When we get back from Utah, Jedi Knight has a week of Cub Scout Camp. The shuttling and volunteering might be a bit of a pain for mom, but he is so excited that his enthusiasm has actually rubbed off on me a bit. We love Cub Scouts around here. No doubt there will Pinewood Derby pictures posted here next.

In August we have a couple of weeks of swimming lessons. The pool has an open time for young families (only their small pools are open) that overlaps our swimming time, so we will probably be down there for a good chunk of every day. Late August should lead us back to the coast, at least once, and on a camping trip or two.

Somewhere along the way I hope to get another manuscript "finished." At least finished to the point where I am ready for a couple of friends to view it. I hope to spend the fall doing heavy re-writing on as many as three manuscripts with the goal to submit all three before the end of the year.

What are you looking forward to? Let's anticipate together and then share memories come September.

Saturday, June 05, 2010

Eleven Years Today

I was gone for a few days. My computer guy* charged me to repair our machine, but then also recommended that we replace the hard drive. I think his official term was "fried." I'm back, but for how long is up to the virus, I suppose.

Anyway, today is our eleventh anniversary. Last year we went on a big trip in the spring and then just celebrated the burrito anniversary at Chipotle. This year will be more low-key overall, but a little nicer on the actual day. We are trying a new restaurant out tonight and Plantboy bought me a very cool hat. If I actually like the way it looks when it makes it to my head then I'll post pictures.

I don't have time to post much today, but I would like to share an anecdote that should illustrate just how wonderful this man is that I married, and how much he loves me.

Early this year I made plans to travel to Utah on my own at the end of April to see my mom and sister and attend Women's Conference. As my few days "off" approached, I could hardly contain my excitement and put all my plans carefully in place. My flight went out on a Wednesday afternoon.

Tuesday night, Plantboy came home from basketball practice with a really bad sprain. I've never seen him in so much pain. I felt bad for him, but I must admit that I was mostly extremely upset about the prospect of canceling my own plans.

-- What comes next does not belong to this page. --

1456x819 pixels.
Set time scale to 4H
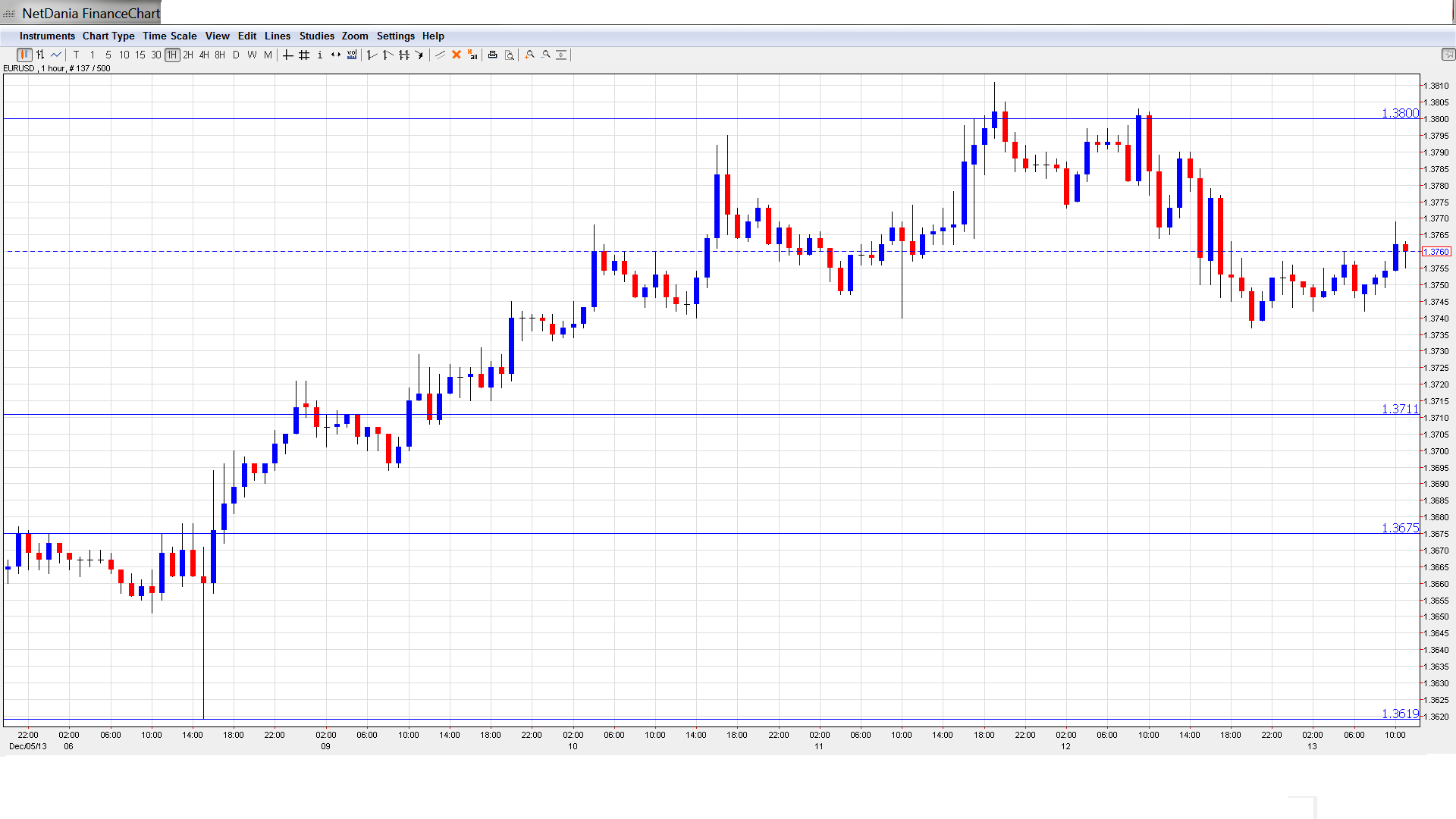pyautogui.click(x=204, y=55)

Don't worry, the rest of the story will drive home just what selfish beast I am.

Asking me only to run to a medical supply place to rent some crutches and buy an ankle brace, he went to work Wednesday, hopped up on ibuprofen, and kissed me goodbye, reassuring me that he would be fine. I organized the rest of my day the best I could, making sure the cupboard and fridge were well-stocked so that Plantboy wouldn't have to do anything for 3 1/2 days but sit on the couch with plenty of ice. I lectured the kids every three minutes on the importance of being really nice to their dad.

While I was gone, the reports about the kids were mostly positive, except for the five year-old who also spent a day on the couch throwing up. I enjoyed my trip immensely, knowing in the back of my head that I owed my sweet husband immensely.

I came home to a clean house, a nice supper and a FRESHLY PAINTED BEDROOM. That's right, Plantboy painted my bedroom--a project I had the supplies for but had been putting off for ages. Flabbergasted? Not to be believed.

When I asked him why he was so nice to me, he said, "Don't you know? Because you said yes." "Yes?" I replied. "Yeah," he smiled, "Eleven years ago."

And he says he's the lucky one.




* He isn't exactly MY computer guy. I just like to make it sound like I "have people."